RECORD EXCERPTS ▸

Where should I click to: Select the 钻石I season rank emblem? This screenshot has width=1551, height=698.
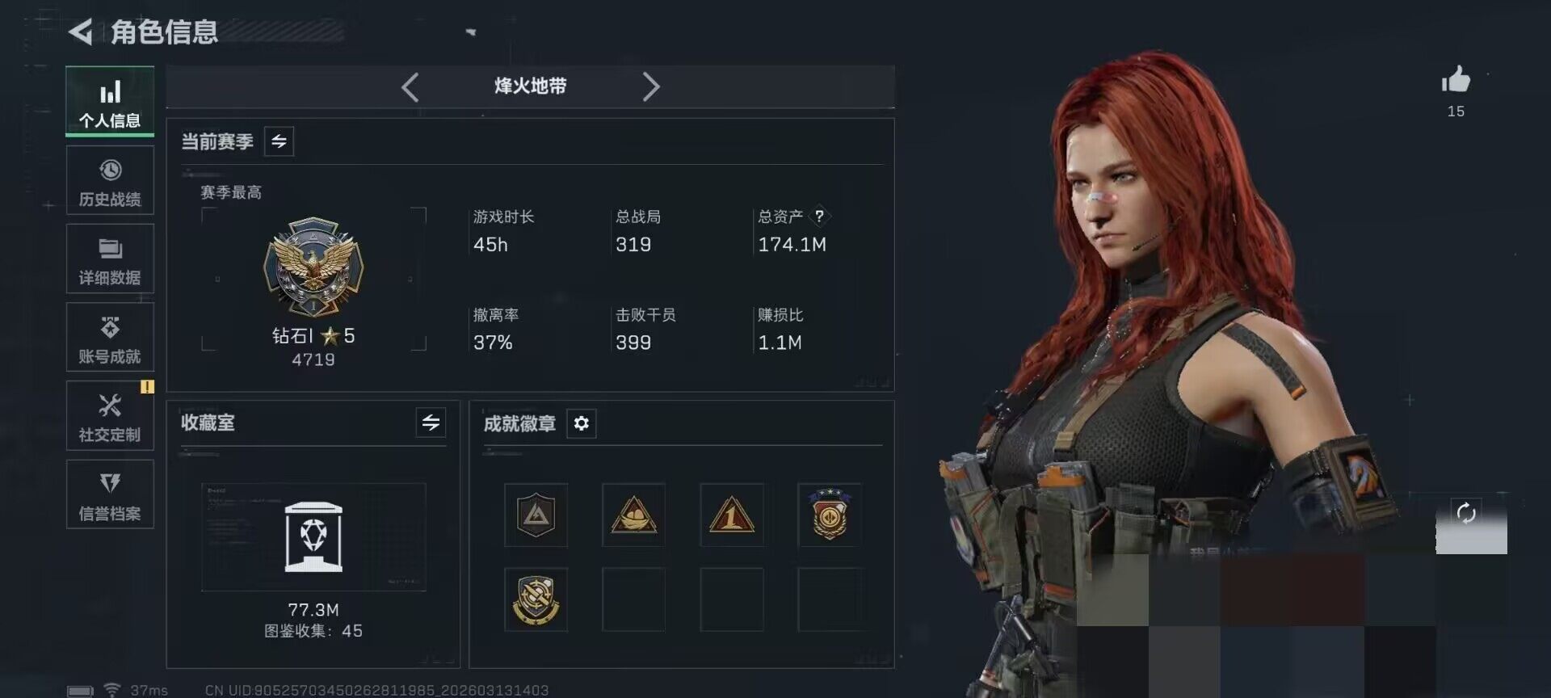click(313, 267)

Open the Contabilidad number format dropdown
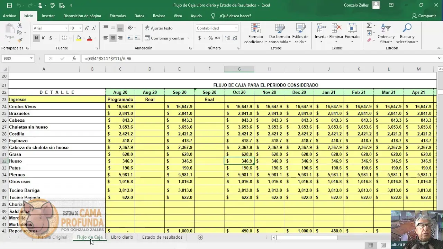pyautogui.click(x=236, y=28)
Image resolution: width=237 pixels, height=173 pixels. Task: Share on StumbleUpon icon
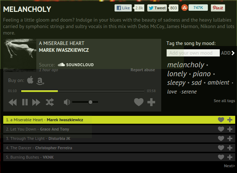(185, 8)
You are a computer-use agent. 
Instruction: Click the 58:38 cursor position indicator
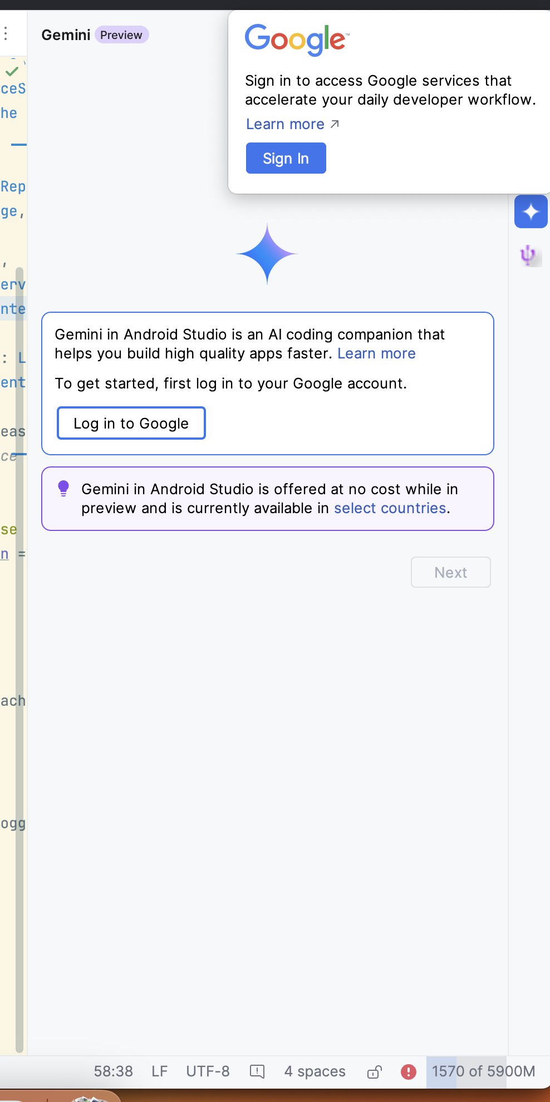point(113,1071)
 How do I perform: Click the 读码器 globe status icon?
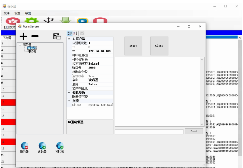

THE TASK ▸ Write out the records above once more, word for word, with no pictures.

ANSWER SECTION ▸
Where should I click to: Select the 钻石I season rank emblem? This screenshot has width=1551, height=698.
click(313, 267)

Open the Contabilidad number format dropdown
pyautogui.click(x=236, y=28)
Image resolution: width=237 pixels, height=173 pixels. Task: Share on StumbleUpon icon
(185, 8)
You are a computer-use agent. 
Instruction: Click the 58:38 cursor position indicator
point(113,1071)
 How do I perform: Click the 读码器 globe status icon?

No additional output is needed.